What’s a good compensation system? It may be easier and less “numerically objective” to develop one than you think. I’m always suspicious of schemes that try to reduce the reward system to a numerical algorithm without any subjective judgment. Sure, that makes it easier, but not better. I’ve always thought that the concept of paying on a share basis, like whalers were and some fishermen still are, has a certain charm. In such a system, the shares were not equal, but the survivors of the voyage shared on a percentage basis in the profit generated. It is left as an exercise to the student how such a scheme can best be adapted to your software development project.
When developing or modifying your compensation scheme, you would do well to consider David Maister’s list of criteria for a good compensation system. It provides a good starting point without some of the a priori biases I’ve seen in some other suggestions.
Perhaps – and just perhaps – the compensation system primarily being a reward system contributes to the problem?
I’m not even convinced that “more money” is the best reward you can give, anyway – far from…
I do agree with the idea in your post. I do not agree with the link to David Maister as his tips are tips fro personal compensation that don’t always work in team environments.
I have put a list of 7 tips on my blog
http://paircoaching.wordpress.com/2008/01/28/7-tips-to-compensate-your-agile-team/
Ilja, I agree that money is a lousy reward mechanism. But not getting money when others around you are, is terribly de-motivating. I’ve seen too many situations where sales and marketing get rewards for good times, but engineering doesn’t.

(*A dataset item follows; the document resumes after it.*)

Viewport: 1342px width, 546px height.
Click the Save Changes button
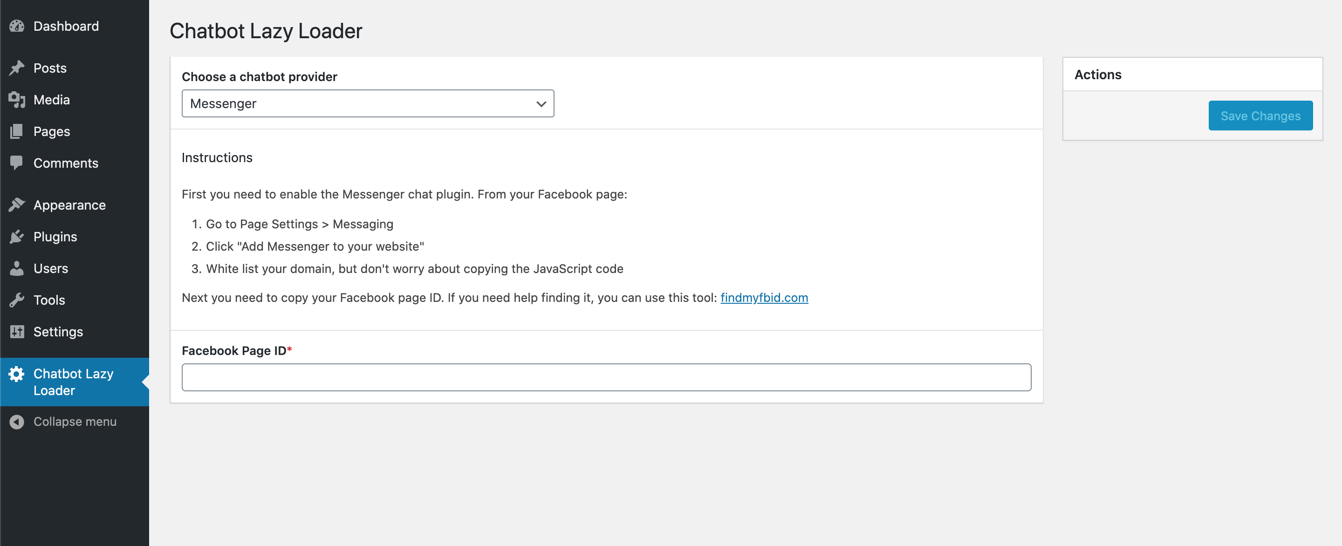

Yves, while David Maister’s list is undoubtedly built with individual contributors at the forefront, I don’t think it’s anti-team. In fact, his second point is “It encourages working for the good of the whole.”
One thing about David’s list is that it considers the needs of the organization, too. I like that. After all, that’s generally the point of view of those creating compensation systems.
Your list is a good elaboration of “working for the good of the whole.”
“the good of the whole”is too large for me.
I also like the fact David looks at the organization. I feel there is a lot missing between Individual & Organization.
I agree with Ilja that external motivation can kill internal motivation.